The newer bots that do a decent job of mimicking humans are a bit scary when you think about it since they have the power to render web analytics largely useless by filling it with garbage data.
Scenario 1: Imagine an SEO company that “proves” to their customer that their actions are resulting in more traffic to the customer’s site. The thing is it’s mostly just the bots they have been crawling the customer’s site. Just about anything can be faked and they have access to baseline analytics and know what the norms are that they need to fake. Let’s say something seems weird, and the customer decides to end the relationship with them and hires you to do their SEO. The first company has the ability to slowly reduce the apparent traffic to your customer’s site, which will make the customer (and you) think you aren’t doing as good of a job as the first company that was faking traffic.

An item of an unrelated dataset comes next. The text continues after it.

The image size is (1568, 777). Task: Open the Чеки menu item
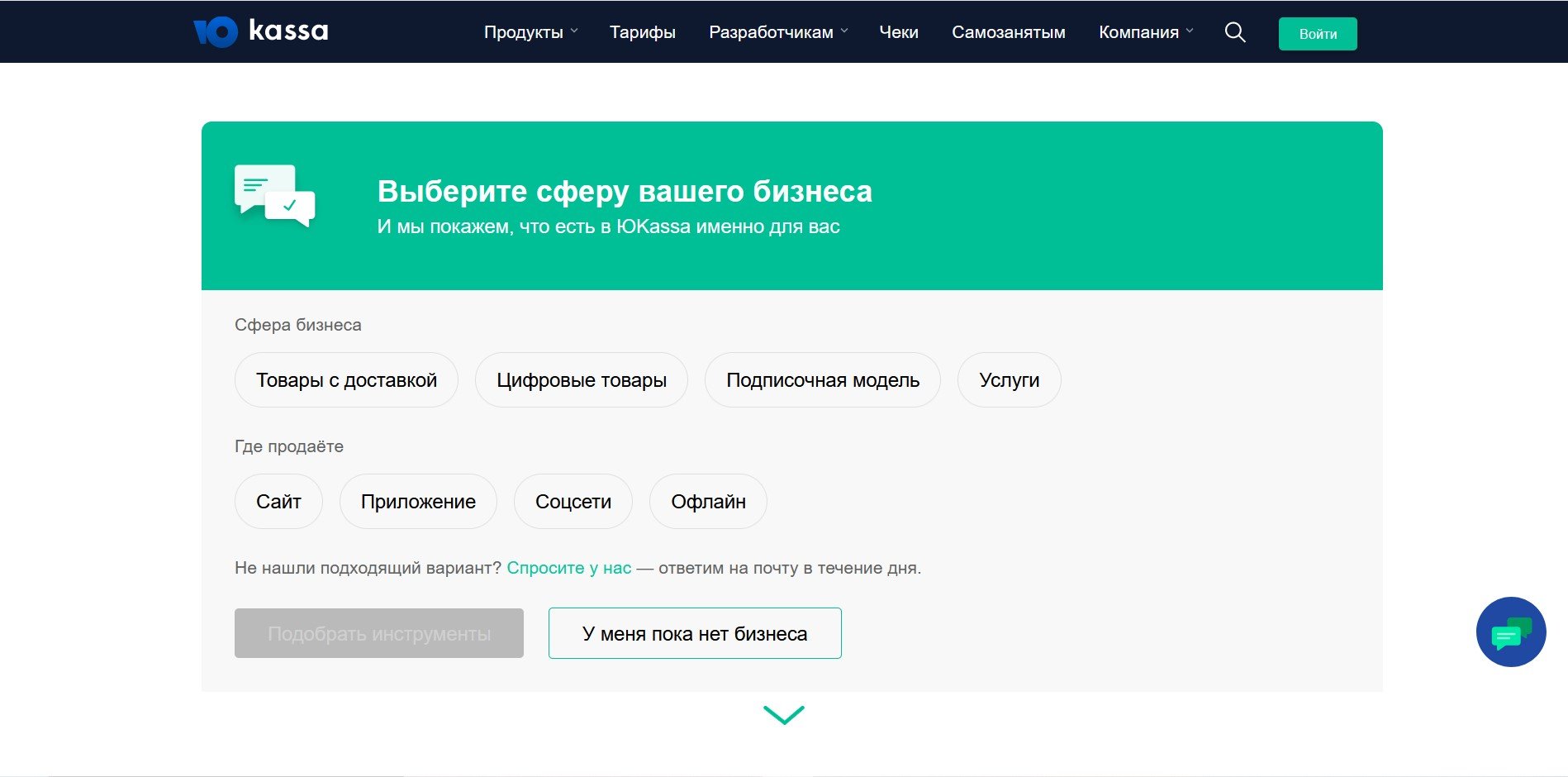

Scenario 2: Someone asks you for a link exchange and they swear they have a lot of traffic. They provide the Google Analytics reports to back it up, and after the link exchange you’re seeing “solid” traffic from them, but in reality you’re sending them way more human visitors than they’re sending you…

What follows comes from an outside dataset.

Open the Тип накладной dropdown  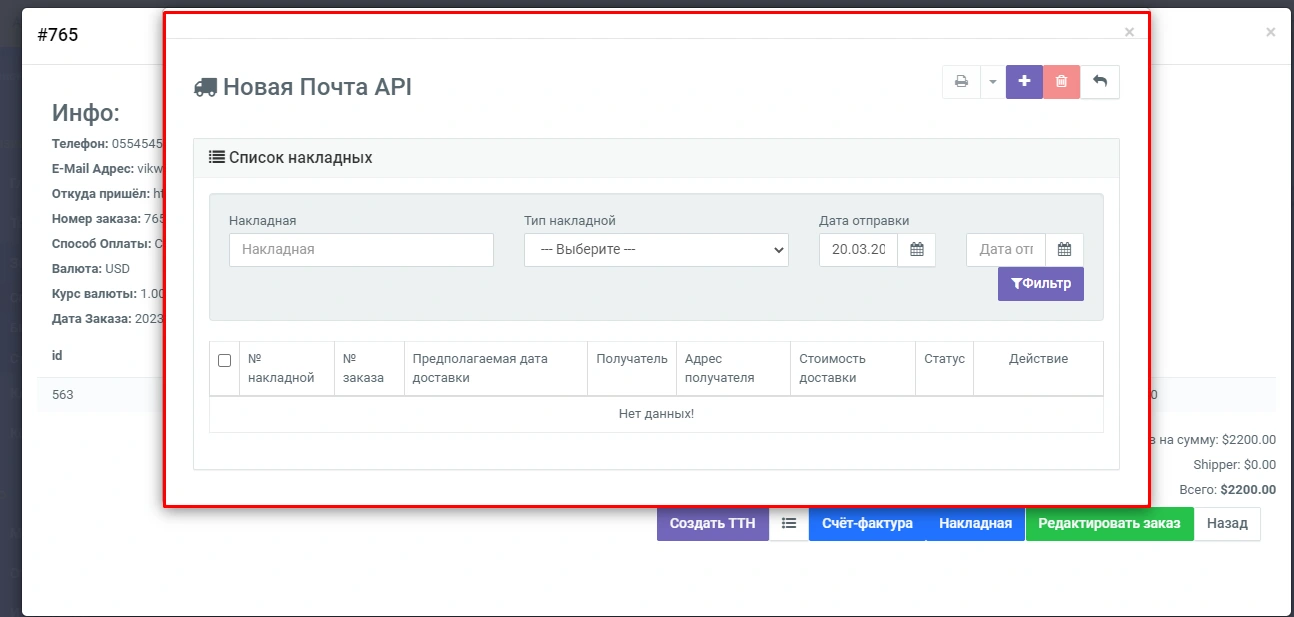[656, 250]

Scenario 3: You just launched an online marketing campaign and you want to judge its effectiveness. The problem is your competitor has been hostile in the past. You don’t know whether or not you can trust your analytics. What if your competitor is sending fake bot traffic just to muddy your analytics? The truth is in there somewhere, but you’re not confident the stats you’re seeing aren’t manipulated in some way.
The one silver lining to all of this is that e-commerce is relatively unaffected. The bots can do many nasty things, but in the end they’re cheap dates and don’t put their money where their mouth is. Still, they can affect conversion ratios so you need to look at absolute revenue, which they can’t affect without creating discrepancies between your actual revenue and your analytics package which would reveal their presence.
We’ve been in a comfortable bubble where, for the most part, people have played fair. But that could change, and in some cases it looks like it already has changed. If your adversary does it right, you may never know your statistics are lying to you.